The x-axis is the valid dates representing the center date of the period of each forecast. The y-axis is the values of the skill score. The first date on the x-axis is 01/01/2009. This represents the skill score of the 6-10 day forecast that was valid (represents) December 30, 2008 - January 3, 2009. This score takes into account all 3 categories of the forecast. Each subsequent date represents scores for each 6-10 day forecast valid period that is shifted by one day later.
How the Heidke Skill Score results were calculated:
1) Calculate the Heidke skill score for the manual official forecast:
a) For each forecast valid in the period represented by the center date (x-axis values), the number of station locations (in NY or CA) where the forecast were correct ("hits") are counted. This value and the total number of station locations (in NY or CA) are used in the equation for the Heidke skill score calculation. The details of the equation are explained more in the resulting information panel after the scores are displayed.

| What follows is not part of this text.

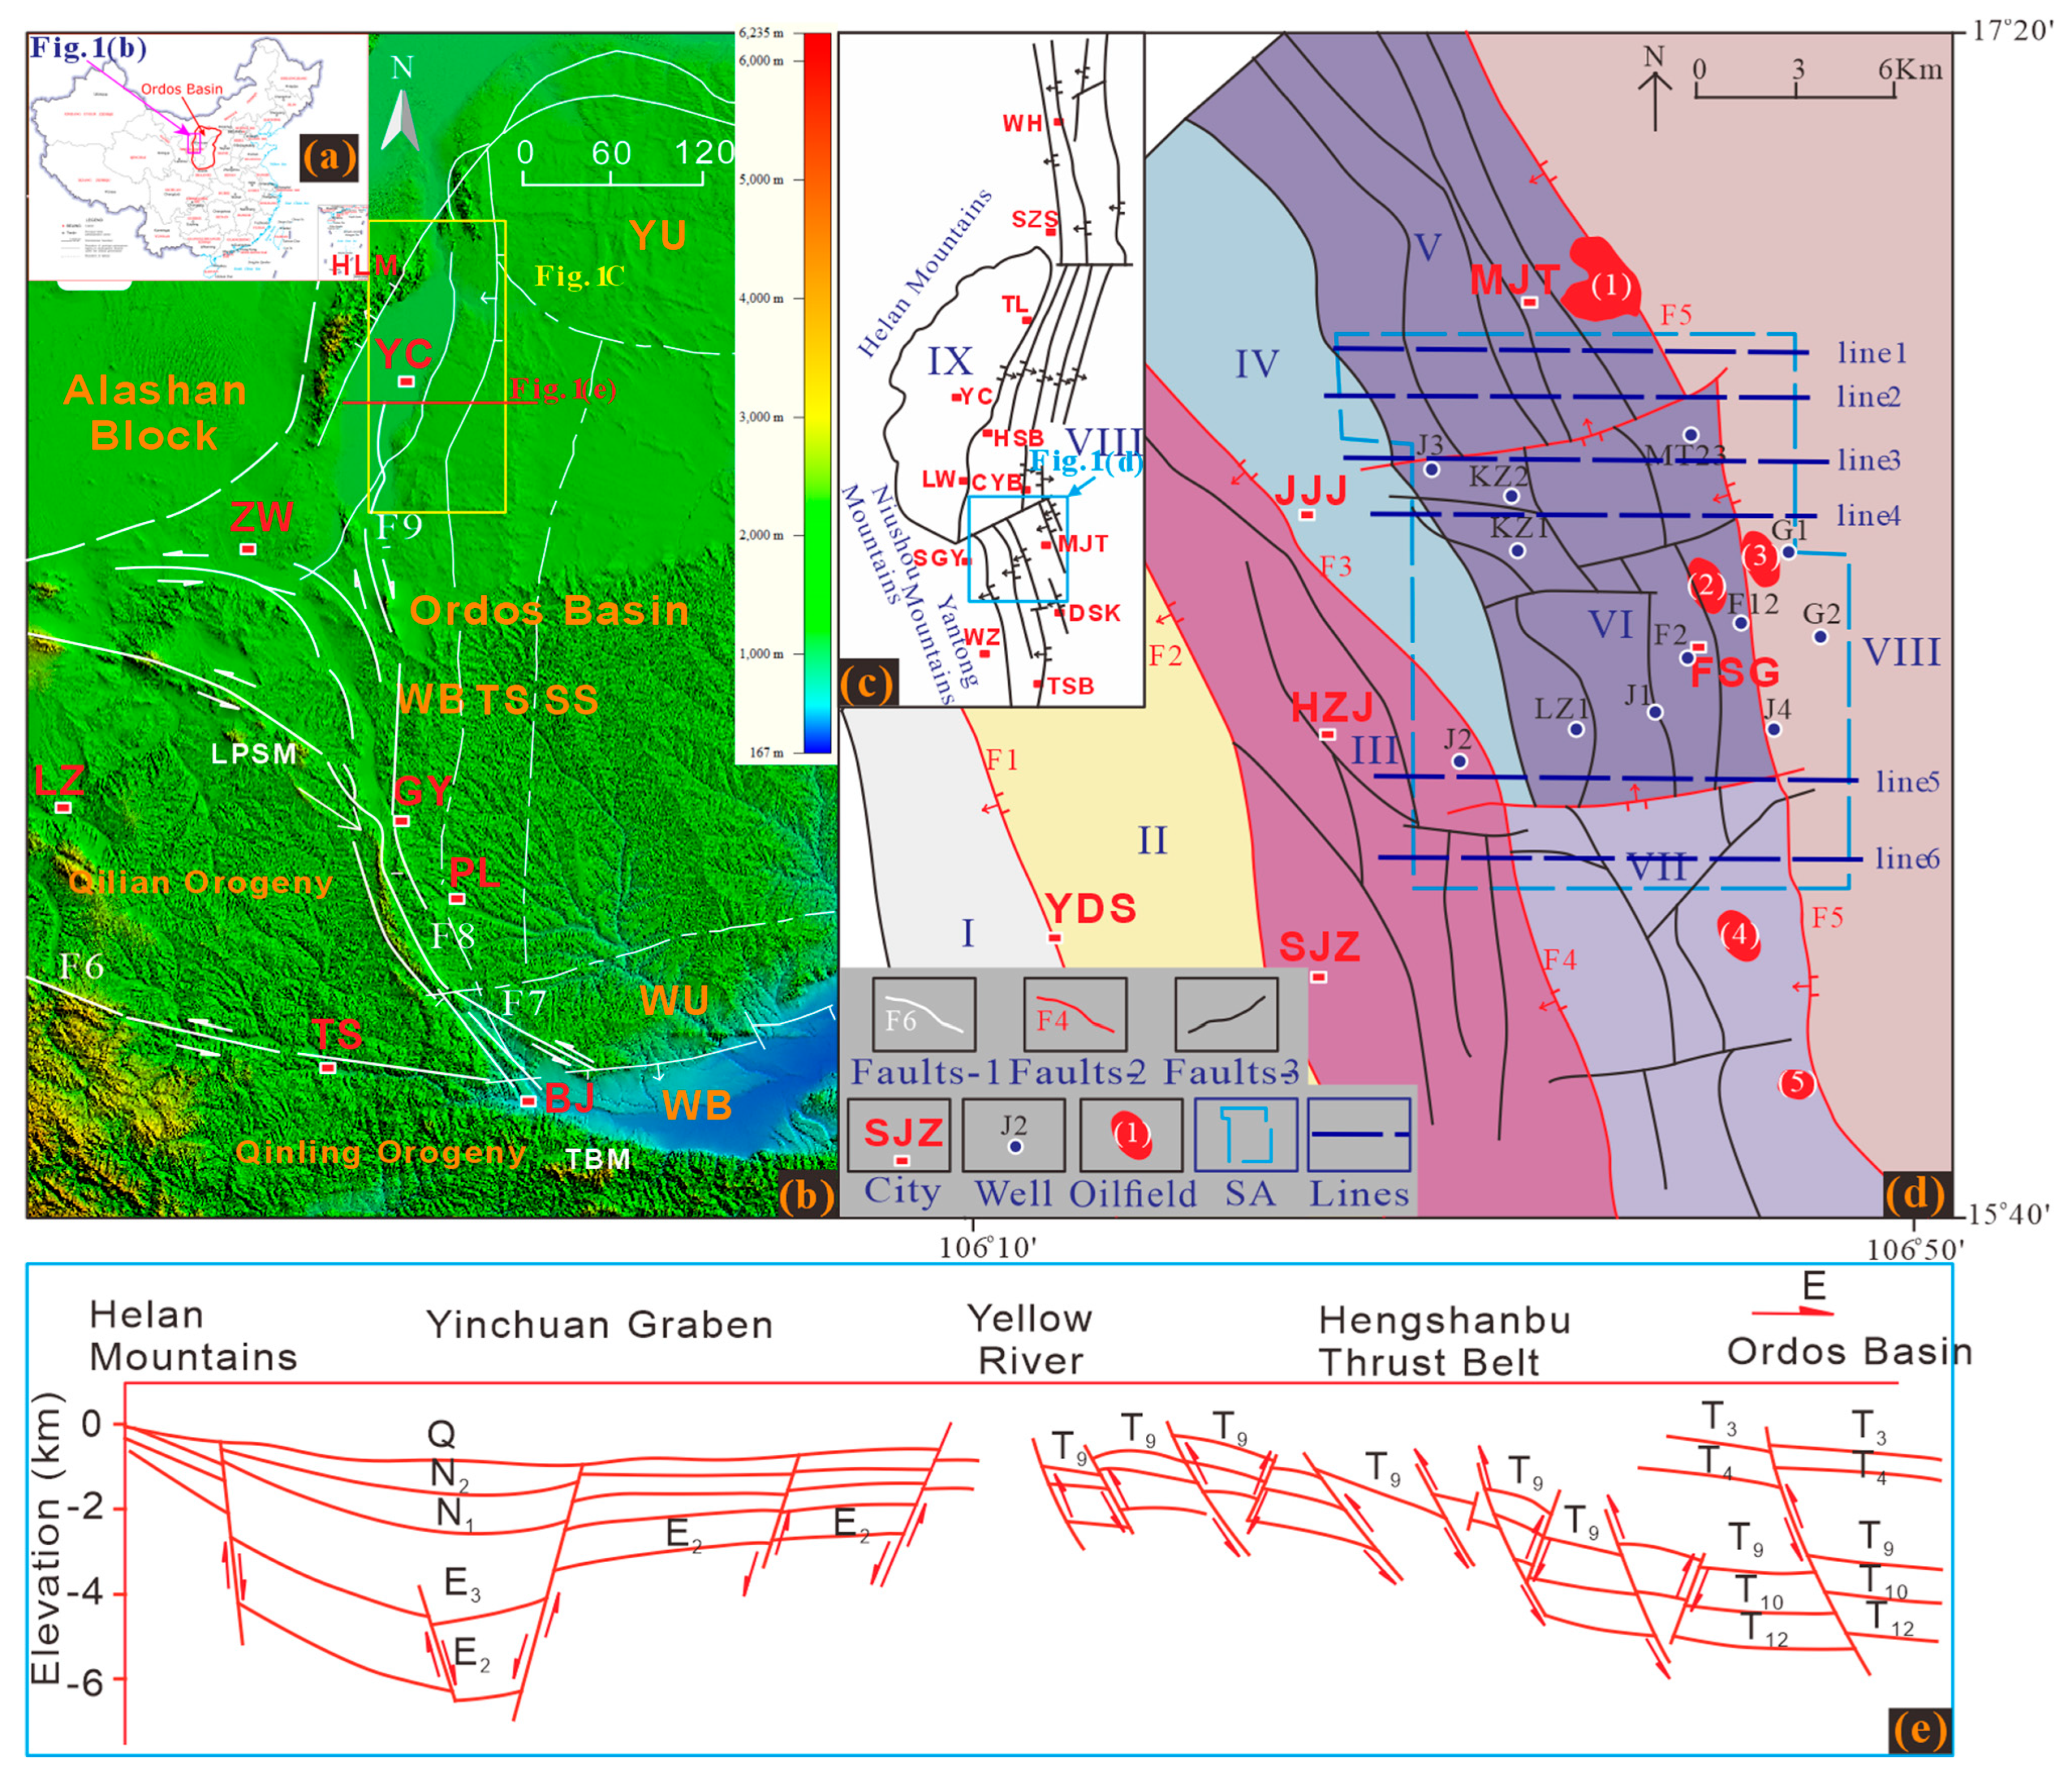The width and height of the screenshot is (2072, 1782).
Task: Click the China inset map thumbnail
Action: pos(198,157)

b) Since "include all categories" were selected, the number of "hits" include the correct number of forecasts amongst all 3 forecast categories. If separate categories were selected, then there would be 6 lines of values displayed in the results in total. For each of the forecasts (manual and auto), there would be a line of score values on the chart for each of the 3 categories - below normal, near normal, above normal categories. This evaluates how well the forecast of each of the categories performed over time.
2) Calculate the score for the auto forecast the same way as the manual official in section 1a above.
About the data used
Details about the various official forecasts and forecast models are listed below according to the different forecast time scales. As explained in the "About Selection Options", the forecast and observation data is stored in various ways, depending on the dataset. Data is usually stored as station, gridded, or climate division data. Gridded datasets are stored on a 2 x 2 degree grid.
The categories of observations are used in the skill scores along with the forecast categories. The observation categories are determined by using the climatology data from 1981-2010 as the reference period.
Warnings and Errors
You may experience some issues during run-time. The section below describes some possible problems and solutions. If the suggestions below do not work or the messages displayed in the warning and error panel seem unrelated to your submitted selections, please report the problem in an email to:
Melissa.Ou@noaa.gov or Sarah.Marquardt@noaa.gov. Please try to include all the options you selected and any error messages or warnings in your email.
- Processing takes a long time or crashes browser:
- Try selecting a shorter date range or fewer dates in the time options. Also selecting less forecast sources may help run-time. You may have to restart your browser if it crashes. Then try selecting different options that may contain less data.
- Pop-ups display showing errors during selection of options:
- The web tool was designed to display pop-ups showing information about unavailable combinations of option selections. These typically provide information about what options are available based on previous selected options.